__Source document__
───
AI is reshaping enterprise infrastructure decisions at a pace most planning cycles weren't built for. While traditional cloud workloads haven't gone away — and won't — AI introduces a fundamentally different set of requirements around power density, cooling, latency, and location that most existing infrastructure wasn't designed to handle.
For enterprises, hyperscalers, and neoclouds deciding where and how to deploy AI workloads in production, the stakes are high. Capacity is limited, costs are rising, and the right architecture choices made now will define competitive positioning through the end of the decade. This article breaks down what's different, what it costs, and how to choose the right approach.
Traditional cloud workloads are the backbone of modern enterprise IT: databases, web applications, storage systems, business software, and general-purpose compute that organizations have been running in colocation data centers and public cloud environments for the past two decades.
───
__Given information__
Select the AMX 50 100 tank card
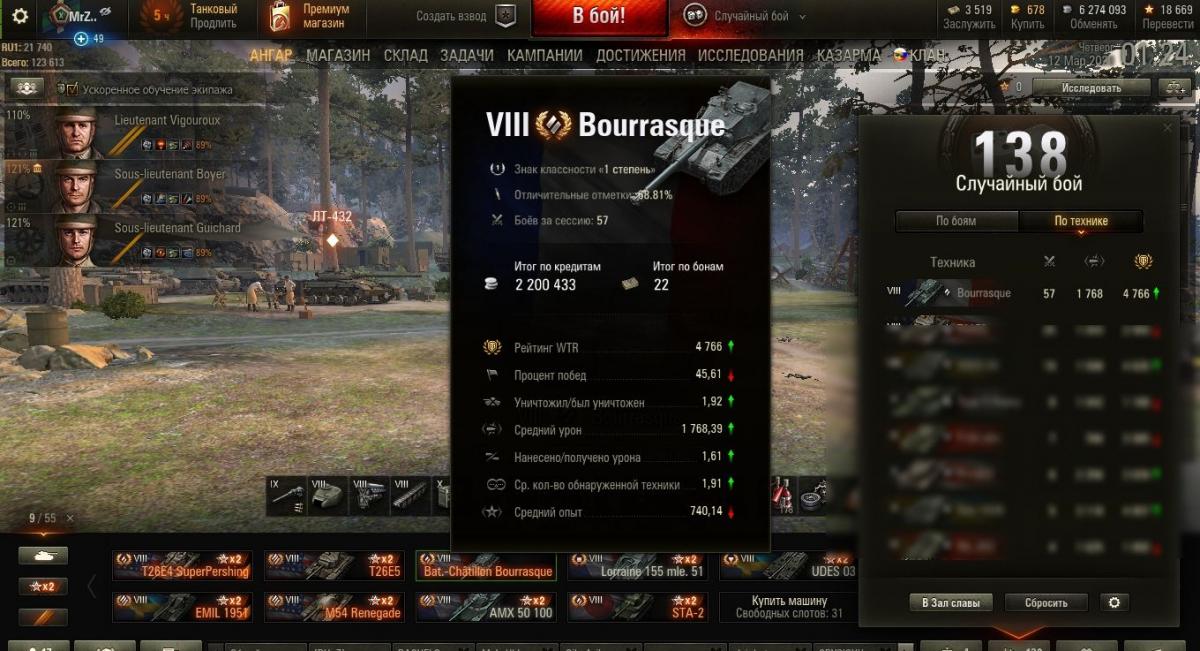This screenshot has height=651, width=1200. click(x=490, y=607)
───
__What to work on__
Print word for word the part of the article on AI infrastructure that opens with the words containing "AI is reshaping" and closes with "the right approach.". The material above comes from a separate source, unrelated to the article on AI infrastructure.

__Exercise response__
AI is reshaping enterprise infrastructure decisions at a pace most planning cycles weren't built for. While traditional cloud workloads haven't gone away — and won't — AI introduces a fundamentally different set of requirements around power density, cooling, latency, and location that most existing infrastructure wasn't designed to handle.
For enterprises, hyperscalers, and neoclouds deciding where and how to deploy AI workloads in production, the stakes are high. Capacity is limited, costs are rising, and the right architecture choices made now will define competitive positioning through the end of the decade. This article breaks down what's different, what it costs, and how to choose the right approach.